Where the line containing "Task: Open the Database tool window" appears, end your copy; everything from the first line of the records below up to and including it must be reproduced exactly.

● Exercise materials
_ _ _ _
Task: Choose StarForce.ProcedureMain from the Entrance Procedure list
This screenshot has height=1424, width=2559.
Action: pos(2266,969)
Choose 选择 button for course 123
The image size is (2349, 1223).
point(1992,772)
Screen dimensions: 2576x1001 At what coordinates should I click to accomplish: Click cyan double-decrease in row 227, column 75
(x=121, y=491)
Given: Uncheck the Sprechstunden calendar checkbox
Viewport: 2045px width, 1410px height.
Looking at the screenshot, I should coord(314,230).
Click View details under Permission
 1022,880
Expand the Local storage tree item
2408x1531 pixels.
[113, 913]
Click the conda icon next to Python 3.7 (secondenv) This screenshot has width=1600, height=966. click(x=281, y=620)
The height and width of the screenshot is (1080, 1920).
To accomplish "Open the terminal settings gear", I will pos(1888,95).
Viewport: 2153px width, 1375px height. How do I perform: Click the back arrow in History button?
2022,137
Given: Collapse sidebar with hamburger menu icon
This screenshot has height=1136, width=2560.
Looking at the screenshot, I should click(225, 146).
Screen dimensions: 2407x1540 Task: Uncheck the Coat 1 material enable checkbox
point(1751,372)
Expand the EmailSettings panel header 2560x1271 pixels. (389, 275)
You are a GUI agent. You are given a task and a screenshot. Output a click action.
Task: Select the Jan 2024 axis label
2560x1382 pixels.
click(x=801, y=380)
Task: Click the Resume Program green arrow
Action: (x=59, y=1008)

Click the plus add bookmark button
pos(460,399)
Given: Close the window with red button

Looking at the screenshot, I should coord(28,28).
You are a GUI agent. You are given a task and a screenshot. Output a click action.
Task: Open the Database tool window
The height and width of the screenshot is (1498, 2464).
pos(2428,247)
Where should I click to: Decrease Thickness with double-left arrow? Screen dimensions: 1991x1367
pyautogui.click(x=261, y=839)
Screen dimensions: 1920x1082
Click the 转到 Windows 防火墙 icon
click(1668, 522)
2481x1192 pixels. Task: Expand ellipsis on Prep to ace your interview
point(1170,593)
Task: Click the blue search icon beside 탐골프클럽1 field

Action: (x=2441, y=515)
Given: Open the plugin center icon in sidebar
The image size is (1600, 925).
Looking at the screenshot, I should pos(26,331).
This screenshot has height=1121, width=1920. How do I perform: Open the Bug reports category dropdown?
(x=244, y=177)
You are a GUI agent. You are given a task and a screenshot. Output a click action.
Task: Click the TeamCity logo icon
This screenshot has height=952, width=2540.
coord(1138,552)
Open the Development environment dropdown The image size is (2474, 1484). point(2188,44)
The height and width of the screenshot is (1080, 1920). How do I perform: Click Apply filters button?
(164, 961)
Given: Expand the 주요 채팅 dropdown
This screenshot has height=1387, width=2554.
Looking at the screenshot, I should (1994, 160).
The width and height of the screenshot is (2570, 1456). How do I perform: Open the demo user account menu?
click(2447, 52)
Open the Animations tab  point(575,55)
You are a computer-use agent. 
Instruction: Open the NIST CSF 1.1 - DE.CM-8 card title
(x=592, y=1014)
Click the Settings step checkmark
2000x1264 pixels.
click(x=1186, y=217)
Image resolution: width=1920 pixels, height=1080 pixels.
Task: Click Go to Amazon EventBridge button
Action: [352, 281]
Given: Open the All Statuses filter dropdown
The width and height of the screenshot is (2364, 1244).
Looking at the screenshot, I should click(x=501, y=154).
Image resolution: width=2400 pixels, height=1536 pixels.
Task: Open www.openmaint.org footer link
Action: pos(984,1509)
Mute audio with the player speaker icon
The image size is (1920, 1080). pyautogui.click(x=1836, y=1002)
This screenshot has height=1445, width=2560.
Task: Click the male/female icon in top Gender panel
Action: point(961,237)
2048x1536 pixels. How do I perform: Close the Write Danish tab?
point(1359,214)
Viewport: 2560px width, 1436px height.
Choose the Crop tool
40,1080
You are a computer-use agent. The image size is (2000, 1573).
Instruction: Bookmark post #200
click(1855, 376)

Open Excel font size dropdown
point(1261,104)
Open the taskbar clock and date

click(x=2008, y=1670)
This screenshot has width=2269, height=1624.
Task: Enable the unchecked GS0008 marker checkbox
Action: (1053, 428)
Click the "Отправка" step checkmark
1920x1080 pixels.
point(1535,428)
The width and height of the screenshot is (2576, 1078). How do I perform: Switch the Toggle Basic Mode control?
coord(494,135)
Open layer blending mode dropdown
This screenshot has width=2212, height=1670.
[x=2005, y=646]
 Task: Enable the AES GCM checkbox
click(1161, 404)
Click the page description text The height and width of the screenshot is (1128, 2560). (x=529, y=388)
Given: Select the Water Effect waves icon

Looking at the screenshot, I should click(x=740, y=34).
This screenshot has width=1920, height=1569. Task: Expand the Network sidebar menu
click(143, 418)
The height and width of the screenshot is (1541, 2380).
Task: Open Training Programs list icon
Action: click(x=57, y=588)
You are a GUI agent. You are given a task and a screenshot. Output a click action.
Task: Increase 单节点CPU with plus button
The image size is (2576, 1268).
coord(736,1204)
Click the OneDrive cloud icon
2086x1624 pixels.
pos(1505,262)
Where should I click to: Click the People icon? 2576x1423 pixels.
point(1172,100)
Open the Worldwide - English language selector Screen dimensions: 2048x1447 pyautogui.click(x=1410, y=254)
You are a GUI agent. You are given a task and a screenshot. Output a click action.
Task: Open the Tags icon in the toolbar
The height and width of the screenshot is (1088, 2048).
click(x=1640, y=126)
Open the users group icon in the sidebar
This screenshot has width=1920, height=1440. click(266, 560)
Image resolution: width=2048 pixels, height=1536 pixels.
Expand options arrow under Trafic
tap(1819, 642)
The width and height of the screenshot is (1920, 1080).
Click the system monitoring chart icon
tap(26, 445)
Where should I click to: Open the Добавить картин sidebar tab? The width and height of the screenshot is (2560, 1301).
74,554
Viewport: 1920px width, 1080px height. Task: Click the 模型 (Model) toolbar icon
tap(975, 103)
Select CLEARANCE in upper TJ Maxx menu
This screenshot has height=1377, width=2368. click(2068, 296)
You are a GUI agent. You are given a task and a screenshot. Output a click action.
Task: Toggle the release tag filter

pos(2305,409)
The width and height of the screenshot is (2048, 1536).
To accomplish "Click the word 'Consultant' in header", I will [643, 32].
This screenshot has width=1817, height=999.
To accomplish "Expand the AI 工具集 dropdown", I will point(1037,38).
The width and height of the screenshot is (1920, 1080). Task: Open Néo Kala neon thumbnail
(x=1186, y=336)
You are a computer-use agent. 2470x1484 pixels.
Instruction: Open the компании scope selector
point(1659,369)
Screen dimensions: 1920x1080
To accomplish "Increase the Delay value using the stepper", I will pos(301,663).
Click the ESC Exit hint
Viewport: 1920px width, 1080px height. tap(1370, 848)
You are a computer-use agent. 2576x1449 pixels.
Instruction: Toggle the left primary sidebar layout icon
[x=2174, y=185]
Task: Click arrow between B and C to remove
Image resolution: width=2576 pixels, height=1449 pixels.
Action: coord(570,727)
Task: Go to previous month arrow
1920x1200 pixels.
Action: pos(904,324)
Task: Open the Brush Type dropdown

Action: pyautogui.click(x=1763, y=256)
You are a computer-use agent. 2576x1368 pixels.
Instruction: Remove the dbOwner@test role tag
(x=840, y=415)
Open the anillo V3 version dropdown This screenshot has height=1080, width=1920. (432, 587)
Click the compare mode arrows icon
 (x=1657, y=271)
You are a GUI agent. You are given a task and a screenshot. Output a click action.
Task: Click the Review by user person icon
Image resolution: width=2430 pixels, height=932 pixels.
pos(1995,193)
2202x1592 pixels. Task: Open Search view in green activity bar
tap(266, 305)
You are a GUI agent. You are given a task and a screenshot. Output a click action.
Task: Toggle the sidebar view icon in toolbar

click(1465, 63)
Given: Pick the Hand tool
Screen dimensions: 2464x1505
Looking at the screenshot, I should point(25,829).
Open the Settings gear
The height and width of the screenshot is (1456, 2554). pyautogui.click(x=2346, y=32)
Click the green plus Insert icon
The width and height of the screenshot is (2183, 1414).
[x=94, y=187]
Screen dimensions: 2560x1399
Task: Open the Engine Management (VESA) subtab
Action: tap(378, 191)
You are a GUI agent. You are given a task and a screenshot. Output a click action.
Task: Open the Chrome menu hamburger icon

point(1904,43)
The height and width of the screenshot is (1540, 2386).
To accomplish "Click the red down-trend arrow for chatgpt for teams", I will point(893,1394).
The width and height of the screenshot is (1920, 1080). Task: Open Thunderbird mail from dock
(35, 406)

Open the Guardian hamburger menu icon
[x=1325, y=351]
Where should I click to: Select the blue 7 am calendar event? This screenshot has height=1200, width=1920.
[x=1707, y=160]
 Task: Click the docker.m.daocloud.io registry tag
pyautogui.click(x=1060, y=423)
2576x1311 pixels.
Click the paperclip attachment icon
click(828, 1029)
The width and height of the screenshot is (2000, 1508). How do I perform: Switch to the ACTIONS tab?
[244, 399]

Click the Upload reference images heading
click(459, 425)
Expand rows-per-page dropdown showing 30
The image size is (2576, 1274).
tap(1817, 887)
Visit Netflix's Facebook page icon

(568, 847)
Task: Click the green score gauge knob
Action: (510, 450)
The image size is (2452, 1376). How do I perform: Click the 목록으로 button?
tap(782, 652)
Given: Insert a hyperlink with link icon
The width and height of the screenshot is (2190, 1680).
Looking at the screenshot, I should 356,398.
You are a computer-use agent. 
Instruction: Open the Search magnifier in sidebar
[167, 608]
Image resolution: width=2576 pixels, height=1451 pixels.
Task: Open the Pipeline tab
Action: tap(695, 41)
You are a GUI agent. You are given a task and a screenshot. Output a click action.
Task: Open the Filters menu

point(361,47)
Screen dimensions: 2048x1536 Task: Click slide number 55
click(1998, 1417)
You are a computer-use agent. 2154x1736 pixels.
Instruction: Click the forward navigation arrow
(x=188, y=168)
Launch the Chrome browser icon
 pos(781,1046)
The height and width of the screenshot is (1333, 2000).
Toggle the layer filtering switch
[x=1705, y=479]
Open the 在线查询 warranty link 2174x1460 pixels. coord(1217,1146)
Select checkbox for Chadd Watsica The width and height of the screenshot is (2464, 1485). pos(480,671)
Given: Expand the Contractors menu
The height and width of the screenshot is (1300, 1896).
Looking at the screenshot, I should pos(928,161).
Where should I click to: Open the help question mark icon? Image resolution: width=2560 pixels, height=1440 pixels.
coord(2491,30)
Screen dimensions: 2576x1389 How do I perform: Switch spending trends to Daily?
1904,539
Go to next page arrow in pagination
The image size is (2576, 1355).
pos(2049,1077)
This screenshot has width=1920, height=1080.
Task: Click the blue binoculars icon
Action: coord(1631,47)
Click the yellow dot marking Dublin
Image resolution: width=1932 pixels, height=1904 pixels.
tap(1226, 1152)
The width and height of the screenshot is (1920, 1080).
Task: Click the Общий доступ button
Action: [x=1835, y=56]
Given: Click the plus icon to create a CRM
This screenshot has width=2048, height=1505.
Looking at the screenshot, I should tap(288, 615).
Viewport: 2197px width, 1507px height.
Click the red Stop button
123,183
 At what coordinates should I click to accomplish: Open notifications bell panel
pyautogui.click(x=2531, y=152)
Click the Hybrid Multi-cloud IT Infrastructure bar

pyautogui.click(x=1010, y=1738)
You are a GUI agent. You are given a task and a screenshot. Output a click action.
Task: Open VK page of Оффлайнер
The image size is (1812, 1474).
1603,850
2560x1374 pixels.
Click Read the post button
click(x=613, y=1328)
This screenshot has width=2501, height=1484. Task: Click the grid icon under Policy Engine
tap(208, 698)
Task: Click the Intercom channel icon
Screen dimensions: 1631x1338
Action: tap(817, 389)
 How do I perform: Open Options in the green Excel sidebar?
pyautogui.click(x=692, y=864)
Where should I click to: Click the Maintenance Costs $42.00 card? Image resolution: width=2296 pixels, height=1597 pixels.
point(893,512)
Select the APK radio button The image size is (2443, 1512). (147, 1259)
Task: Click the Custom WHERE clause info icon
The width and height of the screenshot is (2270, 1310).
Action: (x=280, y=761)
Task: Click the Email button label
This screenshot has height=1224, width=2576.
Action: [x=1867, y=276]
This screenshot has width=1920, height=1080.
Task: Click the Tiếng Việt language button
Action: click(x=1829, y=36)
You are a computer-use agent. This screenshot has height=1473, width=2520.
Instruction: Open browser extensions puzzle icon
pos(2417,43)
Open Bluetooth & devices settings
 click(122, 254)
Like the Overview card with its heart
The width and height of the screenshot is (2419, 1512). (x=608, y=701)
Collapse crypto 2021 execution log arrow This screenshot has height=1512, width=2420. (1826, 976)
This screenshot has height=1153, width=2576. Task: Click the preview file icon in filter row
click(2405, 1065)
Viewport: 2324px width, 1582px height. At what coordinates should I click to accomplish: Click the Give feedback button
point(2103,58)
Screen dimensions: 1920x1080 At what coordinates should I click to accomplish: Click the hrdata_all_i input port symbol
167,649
_ _ _ _
● Exercise output
Task: Choose StarForce.ProcedureMain from the Entrance Procedure list
This screenshot has height=1424, width=2559.
Action: pos(2266,969)
Choose 选择 button for course 123
The image size is (2349, 1223).
point(1992,772)
Screen dimensions: 2576x1001 At what coordinates should I click to accomplish: Click cyan double-decrease in row 227, column 75
(x=121, y=491)
Given: Uncheck the Sprechstunden calendar checkbox
Viewport: 2045px width, 1410px height.
Looking at the screenshot, I should coord(314,230).
Click View details under Permission
 1022,880
Expand the Local storage tree item
2408x1531 pixels.
[113, 913]
Click the conda icon next to Python 3.7 (secondenv) This screenshot has width=1600, height=966. click(x=281, y=620)
The height and width of the screenshot is (1080, 1920).
To accomplish "Open the terminal settings gear", I will pos(1888,95).
Viewport: 2153px width, 1375px height. How do I perform: Click the back arrow in History button?
2022,137
Given: Collapse sidebar with hamburger menu icon
This screenshot has height=1136, width=2560.
Looking at the screenshot, I should click(225, 146).
Screen dimensions: 2407x1540 Task: Uncheck the Coat 1 material enable checkbox
point(1751,372)
Expand the EmailSettings panel header 2560x1271 pixels. (389, 275)
You are a GUI agent. You are given a task and a screenshot. Output a click action.
Task: Select the Jan 2024 axis label
2560x1382 pixels.
click(x=801, y=380)
Task: Click the Resume Program green arrow
Action: (x=59, y=1008)

Click the plus add bookmark button
pos(460,399)
Given: Close the window with red button

Looking at the screenshot, I should coord(28,28).
You are a GUI agent. You are given a task and a screenshot. Output a click action.
Task: Open the Database tool window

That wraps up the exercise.